Abstract Objective Common variants in the melatonin receptor type 1B ( MTNR1B ) locus have been shown to increase fasting plasma glucose (FPG) and the risk of type 2 diabetes (T2D). The aims of this study were to evaluate if non-synonymous variants in MTNR1B associate with monogenic forms of hyperglycaemia, type 2 diabetes or related metabolic traits. Research design and methods MTNR1B was sequenced in 47 probands with clinical maturity-onset diabetes of the young (MODY), in 51 probands with early-onset familial T2D and in 94 control individuals. Six non-synonymous variants (G24E, L60R, V124I, R138C, R231H and K243R) were genotyped in up to 22,142 Europeans. Constitutive and melatonin-induced signalling was characterised for the wildtype melatonin receptor type 1B (MT2) and the 24E, 60R and 124I MT2 mutants in transfected COS-7 cells.
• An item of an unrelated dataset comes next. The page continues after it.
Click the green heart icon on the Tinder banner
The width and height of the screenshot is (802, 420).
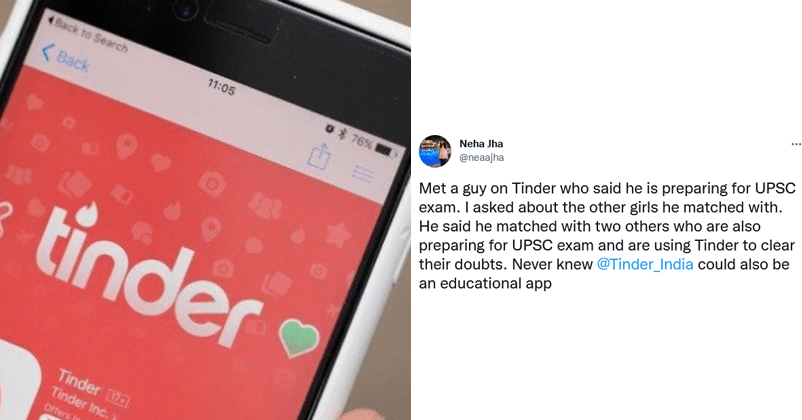pyautogui.click(x=299, y=338)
Results No mutations in MTNR1B were MODY-specific, and none of the investigated MTNR1B variants associated with T2D. The common 24E variant associated with increased prevalence of obesity (OR=1.20 (1.08-1.34), P =8.3*10 −4 ) and increased BMI (β=0.5kg/m 2 , P =1.2*10 −5 ) and waist circumference (β=1.2cm, P =9*10 −6 ) in combined Danish and French study samples. 24E also associated with decreased FPG (β=−0.08mmol/l, P =9.2*10 −4 ) in the Danish Inter99 population. Slightly decreased constitutive activity was observed for the MT2 24E mutant, while the 124I and 60R mutants displayed considerably decreased or completely disrupted signalling, respectively. Conclusions Non-synonymous mutations in MTNR1B are not a common cause of MODY or T2D among Danes. MTNR1B 24E associates with increased body mass and decreased FPG. Decreased MT2 signalling does apparently not directly associate with FPG and T2D.